By Mike Kruzman /

Livingston County Commissioners approved, but were split on the decision to continue pay and benefits to non-essential county employees.

With last week’s extension of Governor Gretchen Whitmer’s stay-at-home order moving out to June 12th, came the need for the Board of Commissioners to make the decision. As the county’s legal counsel, Rich McNulty explained during Commissioner’s latest online meeting, this applies to the subset of county employees who are not authorized to work in person, or telecommute. He presented the Board with 3 options: Option 1 to continue pay as long as the employees are ready to return to work when allowed; Option 2- instruct elected officials and department heads to reduce staff and payrolls; and Option 3; have officials and departments heads evaluate if more people could be brought back. A motion was on the table for Option 1.

Much of the discussion period, however, was spent with Commissioners asking McNulty about lawsuits against the Governor and the validity of two conflicting statutes that she is drawing on for use of her Executive Order powers.
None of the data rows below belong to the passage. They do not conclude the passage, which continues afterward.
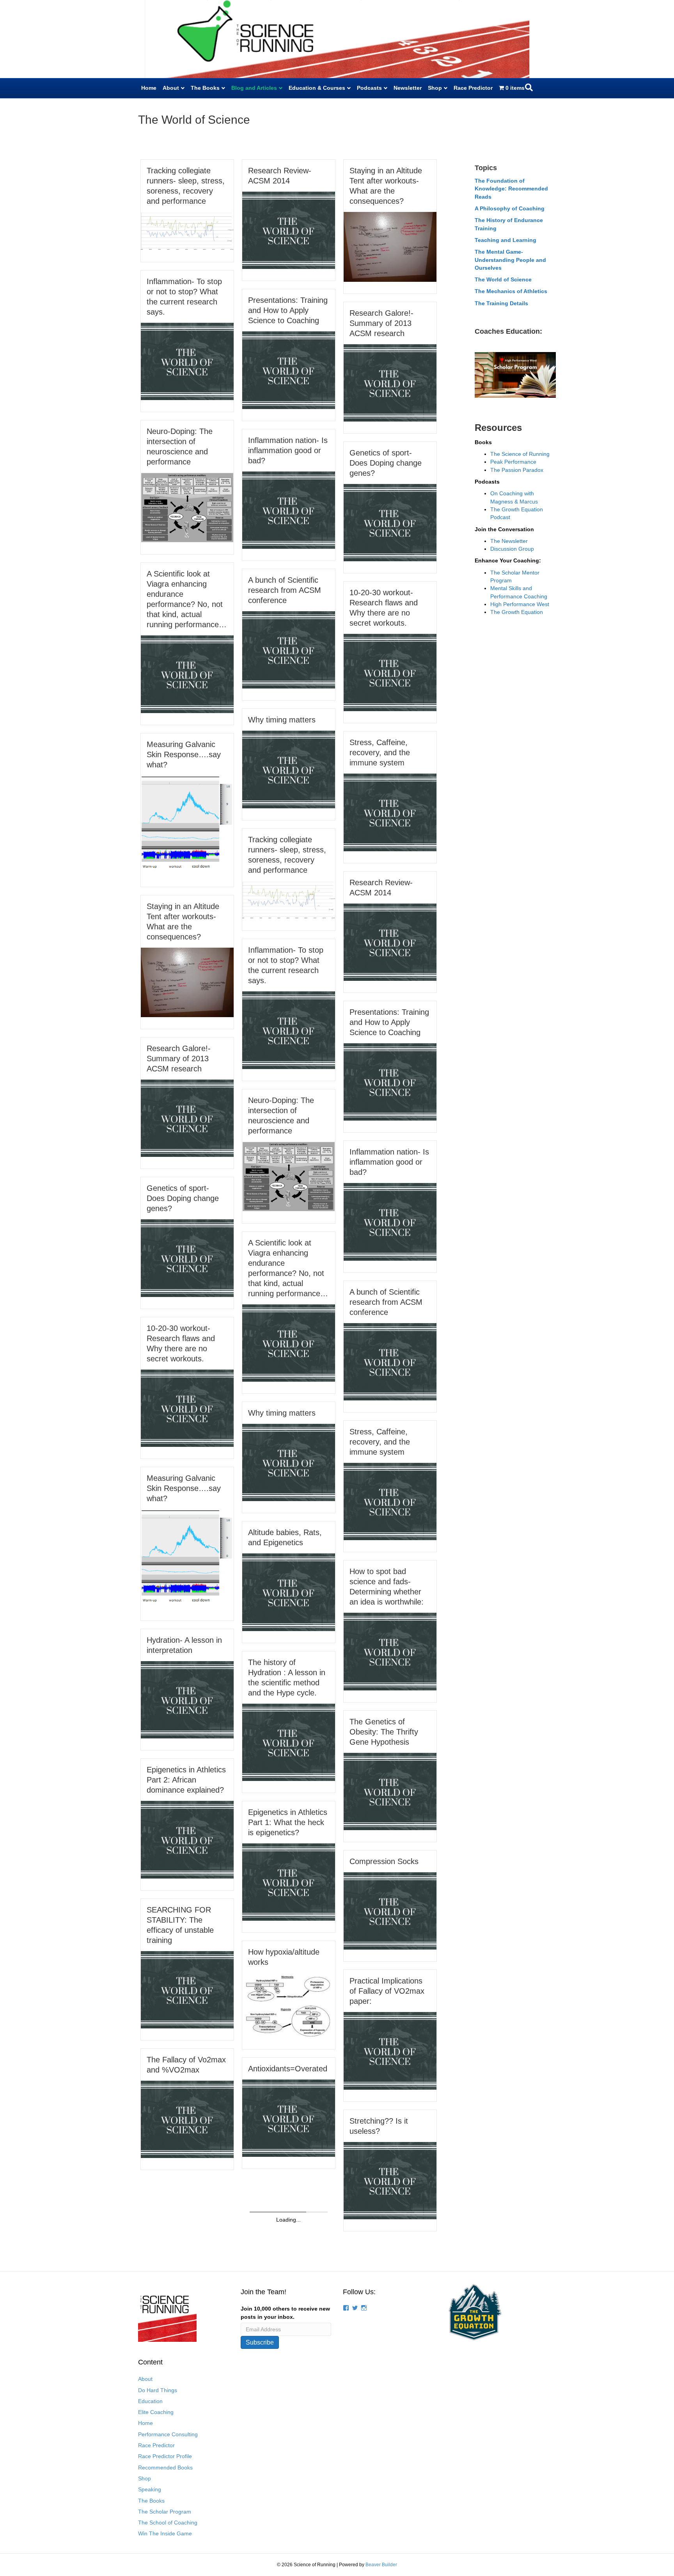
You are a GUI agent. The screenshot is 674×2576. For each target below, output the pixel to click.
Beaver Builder (381, 2564)
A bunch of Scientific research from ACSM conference (284, 590)
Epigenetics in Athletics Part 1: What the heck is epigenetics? (287, 1822)
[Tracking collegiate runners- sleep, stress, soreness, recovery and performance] (187, 231)
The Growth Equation (516, 612)
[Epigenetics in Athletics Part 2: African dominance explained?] (187, 1839)
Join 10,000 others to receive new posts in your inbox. (285, 2313)
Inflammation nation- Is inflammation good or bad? (288, 450)
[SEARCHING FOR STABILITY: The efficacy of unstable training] (187, 1989)
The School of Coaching (167, 2522)
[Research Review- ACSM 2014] (288, 230)
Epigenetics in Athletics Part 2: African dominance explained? (186, 1779)
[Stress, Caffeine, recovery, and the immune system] (390, 812)
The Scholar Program (164, 2511)
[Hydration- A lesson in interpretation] (187, 1699)
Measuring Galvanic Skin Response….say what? (184, 754)
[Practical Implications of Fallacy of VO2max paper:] (390, 2050)
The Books (205, 88)
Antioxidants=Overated (287, 2068)
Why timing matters (282, 719)
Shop (435, 88)
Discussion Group (512, 549)
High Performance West (519, 604)
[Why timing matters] (288, 769)
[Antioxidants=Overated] (288, 2118)
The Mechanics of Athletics (511, 291)
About (171, 88)
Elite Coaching (156, 2412)
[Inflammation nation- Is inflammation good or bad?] (288, 510)
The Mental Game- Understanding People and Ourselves (510, 260)
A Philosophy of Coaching (510, 208)
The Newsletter (509, 541)
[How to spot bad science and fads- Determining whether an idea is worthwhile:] (390, 1651)
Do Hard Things (157, 2390)
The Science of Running (520, 454)
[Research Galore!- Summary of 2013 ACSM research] (390, 382)
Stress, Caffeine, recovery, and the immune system (379, 752)
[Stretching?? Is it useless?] (390, 2180)
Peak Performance (513, 462)
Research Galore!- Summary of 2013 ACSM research (381, 323)
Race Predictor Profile (165, 2456)
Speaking (149, 2489)
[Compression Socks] (390, 1910)
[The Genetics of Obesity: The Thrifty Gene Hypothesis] (390, 1791)
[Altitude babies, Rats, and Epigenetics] (288, 1592)
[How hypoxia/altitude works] (288, 2004)
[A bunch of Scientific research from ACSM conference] (288, 649)
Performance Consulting (168, 2434)
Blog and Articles (254, 88)
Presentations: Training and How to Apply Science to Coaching (288, 310)
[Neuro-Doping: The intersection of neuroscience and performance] (187, 507)
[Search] (529, 87)
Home (148, 88)
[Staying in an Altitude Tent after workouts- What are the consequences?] (390, 246)
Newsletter (408, 88)
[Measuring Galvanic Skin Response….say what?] (187, 825)
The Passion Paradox (516, 470)
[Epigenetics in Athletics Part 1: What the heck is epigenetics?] (288, 1882)
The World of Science (503, 279)
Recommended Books (165, 2467)
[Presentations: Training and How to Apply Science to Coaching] (288, 369)
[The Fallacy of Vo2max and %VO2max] (187, 2119)
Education (150, 2401)
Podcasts (369, 88)
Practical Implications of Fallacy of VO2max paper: (386, 1990)
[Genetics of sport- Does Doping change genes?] (390, 522)
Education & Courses (317, 88)
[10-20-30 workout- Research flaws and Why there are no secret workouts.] (390, 672)
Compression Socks (384, 1861)
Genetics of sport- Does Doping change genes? (385, 462)
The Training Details (501, 303)
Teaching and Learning (505, 240)
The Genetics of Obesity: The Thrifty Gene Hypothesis (383, 1731)
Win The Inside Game (165, 2533)
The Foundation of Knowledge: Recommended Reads (511, 189)
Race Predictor (473, 88)
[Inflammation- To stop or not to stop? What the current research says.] (187, 361)
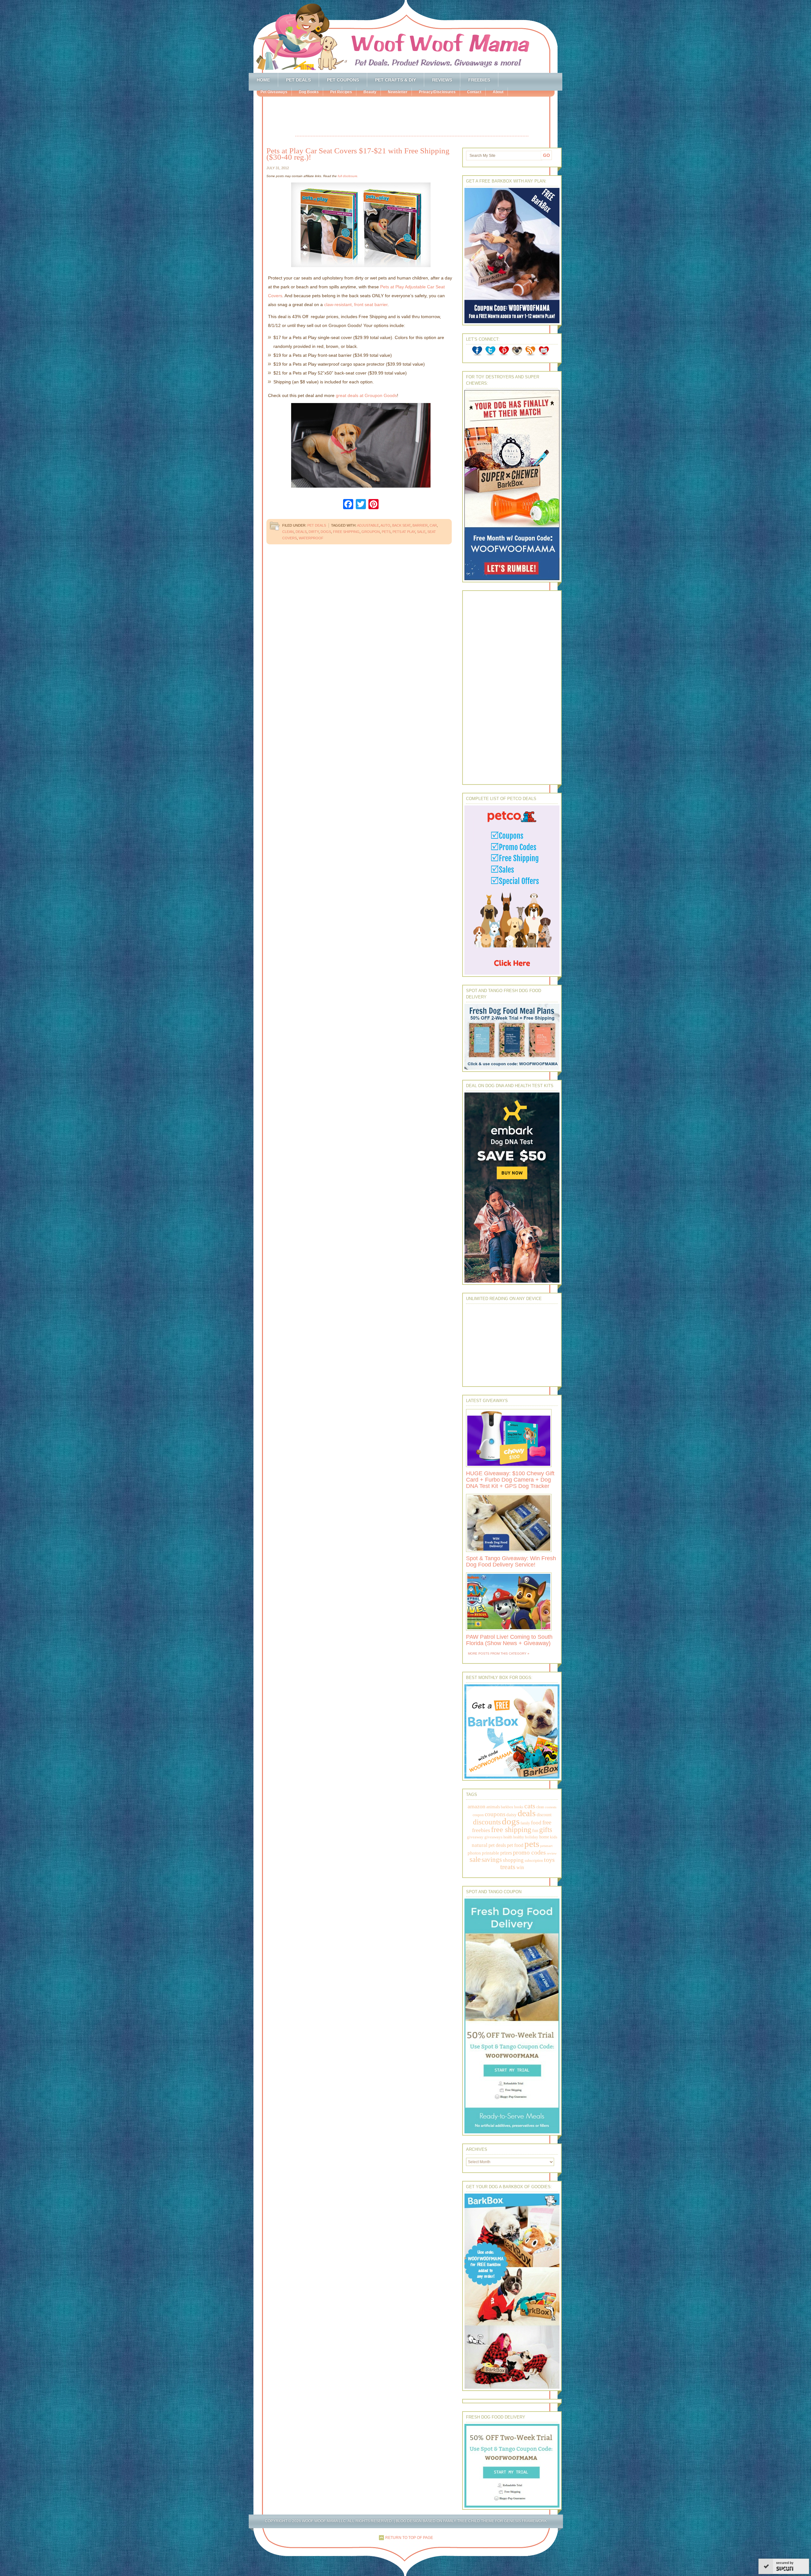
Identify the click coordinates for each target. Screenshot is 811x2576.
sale (421, 532)
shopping (513, 1860)
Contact (474, 92)
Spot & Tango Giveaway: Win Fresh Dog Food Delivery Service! (511, 1561)
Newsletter (397, 92)
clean (288, 532)
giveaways (493, 1837)
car (433, 525)
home (544, 1837)
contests (550, 1807)
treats (507, 1867)
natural (480, 1845)
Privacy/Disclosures (437, 92)
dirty (314, 532)
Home (263, 79)
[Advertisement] (412, 117)
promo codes (529, 1852)
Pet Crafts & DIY (395, 79)
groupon (370, 532)
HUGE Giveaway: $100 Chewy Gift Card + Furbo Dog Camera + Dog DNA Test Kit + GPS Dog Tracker (510, 1479)
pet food (515, 1845)
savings (492, 1859)
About (498, 92)
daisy (511, 1814)
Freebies (479, 79)
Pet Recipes (341, 92)
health (507, 1837)
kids (553, 1837)
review (552, 1853)
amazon (476, 1806)
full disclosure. (348, 176)
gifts (545, 1830)
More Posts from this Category (497, 1653)
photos (474, 1852)
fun (535, 1830)
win (520, 1867)
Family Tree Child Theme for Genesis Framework (495, 2521)
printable (490, 1852)
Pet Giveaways (273, 92)
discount (544, 1814)
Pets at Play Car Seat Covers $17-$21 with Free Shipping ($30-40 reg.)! (358, 153)
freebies (481, 1830)
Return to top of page (409, 2537)
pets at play (404, 532)
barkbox (507, 1807)
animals (493, 1806)
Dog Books (309, 92)
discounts (487, 1822)
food (536, 1823)
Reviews (442, 79)
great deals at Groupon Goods (366, 395)
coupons (495, 1814)
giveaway (475, 1837)
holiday (531, 1837)
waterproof (311, 538)
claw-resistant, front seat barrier (355, 304)
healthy (518, 1837)
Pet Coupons (343, 79)
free (546, 1822)
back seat (401, 525)
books (518, 1807)
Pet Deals (298, 79)
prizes (506, 1852)
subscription (534, 1860)
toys (549, 1859)
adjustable (368, 525)
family (525, 1823)
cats (529, 1806)
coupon (478, 1815)
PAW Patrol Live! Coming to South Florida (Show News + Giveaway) (509, 1640)
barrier (420, 525)
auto (385, 525)
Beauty (369, 92)
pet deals (497, 1845)
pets (386, 532)
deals (301, 532)
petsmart (546, 1846)
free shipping (346, 532)
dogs (326, 532)
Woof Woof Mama (405, 36)
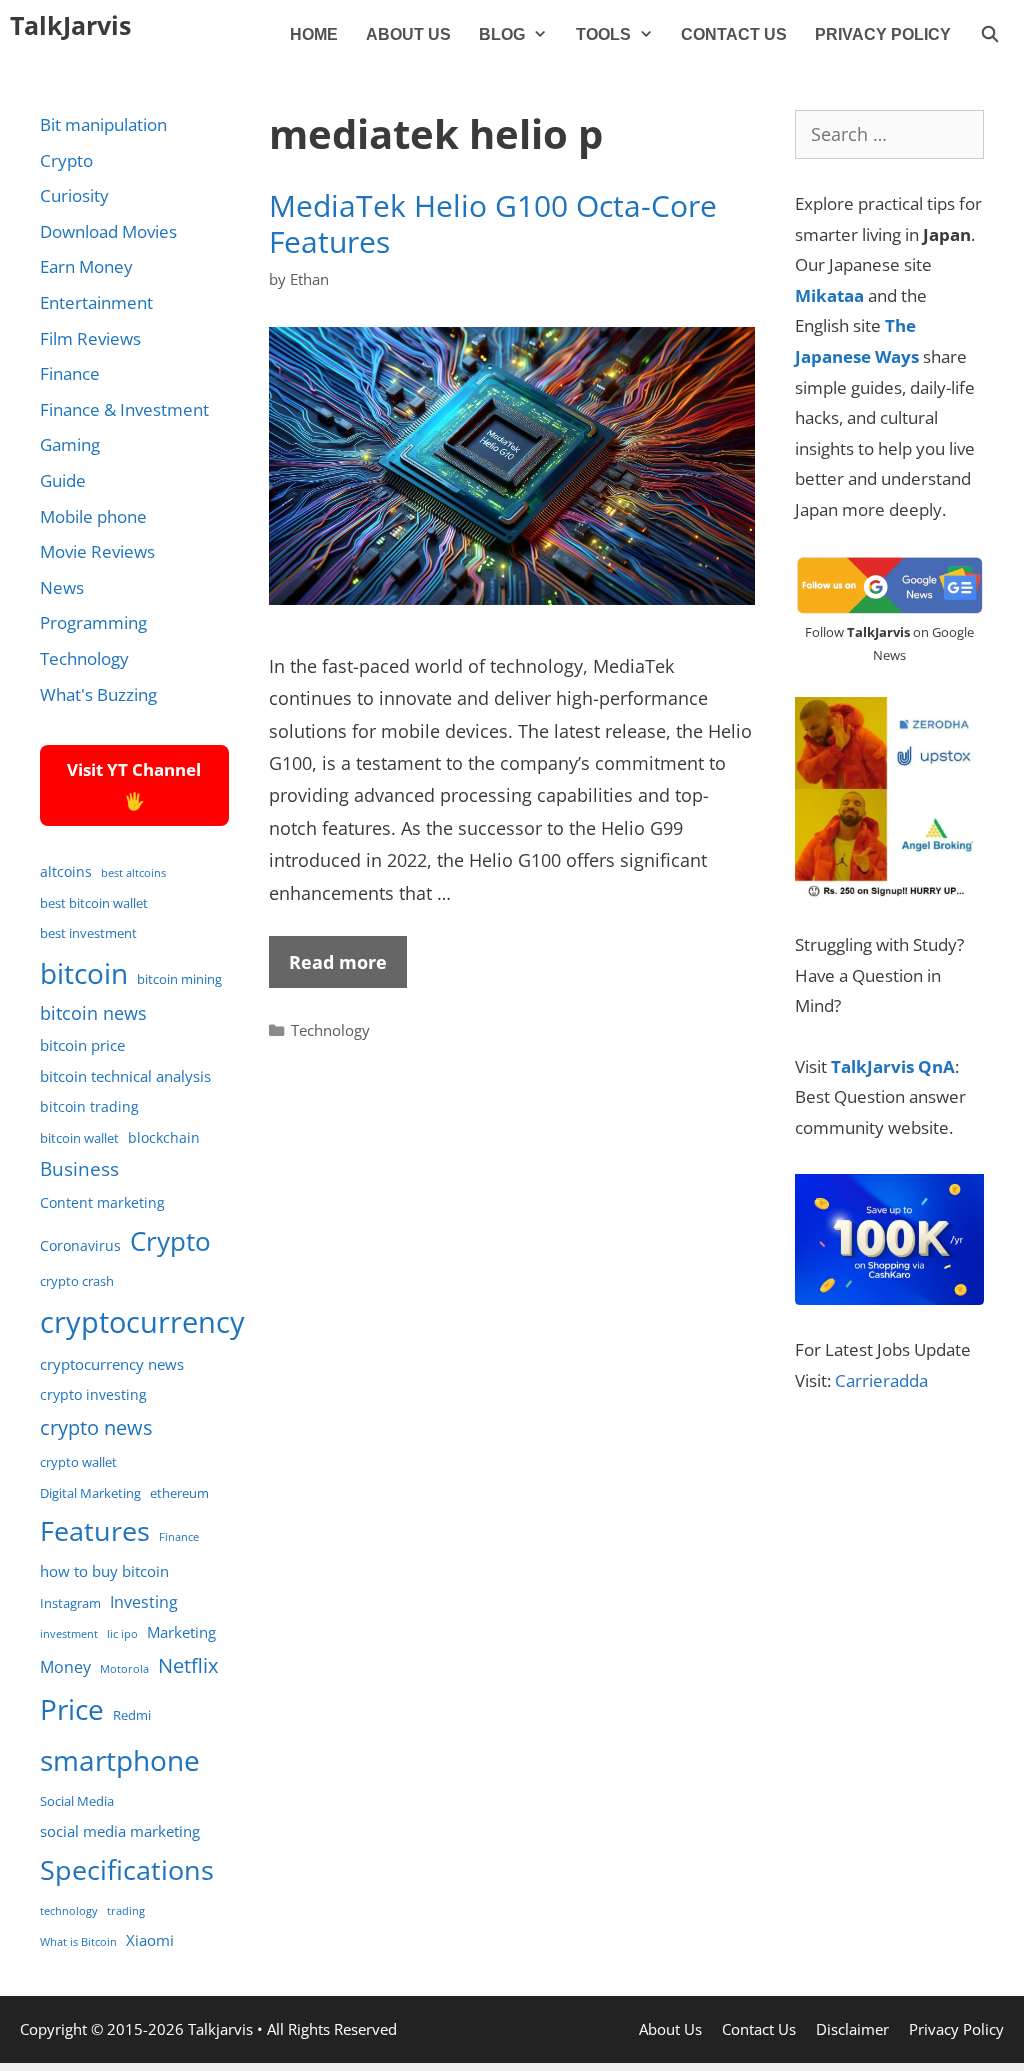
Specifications (127, 1869)
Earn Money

A 1945 statute grants the governor emergency powers with no-timeline, while a 1976 statute grants broader powers, but requires legislative approval after 28 days. McNulty advised the prudent thing for the county to do is to wait on the courts to decide on the legitimacy of her orders under the statutes. For now, the Executive Orders are considered to be lawful. Commissioner Wes Nakagiri compared Livingston County’s COVID-19 numbers to others in northern Michigan that have already been opened and questioned whether the county could sue the governor on the grounds that her standards for opening up counties is arbitrary. McNulty said they could sue, but it wouldn’t be easy to win. He the issue is that decisions of this type are done on a “rationally related” standard (is the decision rationally related to the goal?), which is the lowest of a number of different standards. McNulty said it is such a low standard that such a challenge would face significant hurdles.

The Board then voted on the resolution to continue paying appropriate non-essential employees until the sooner of the expiration of the executive orders, court or legal action superseding such orders, or the revocation of this resolution by the Board. It passed 5-3. Commissioners Gary Childs, Kate Lawrence, Bill Green, Bob Bezotte, and Carol Griffith were in favor. Commissioners Nakagiri, Doug Helzerman, and Jay Gross voted against.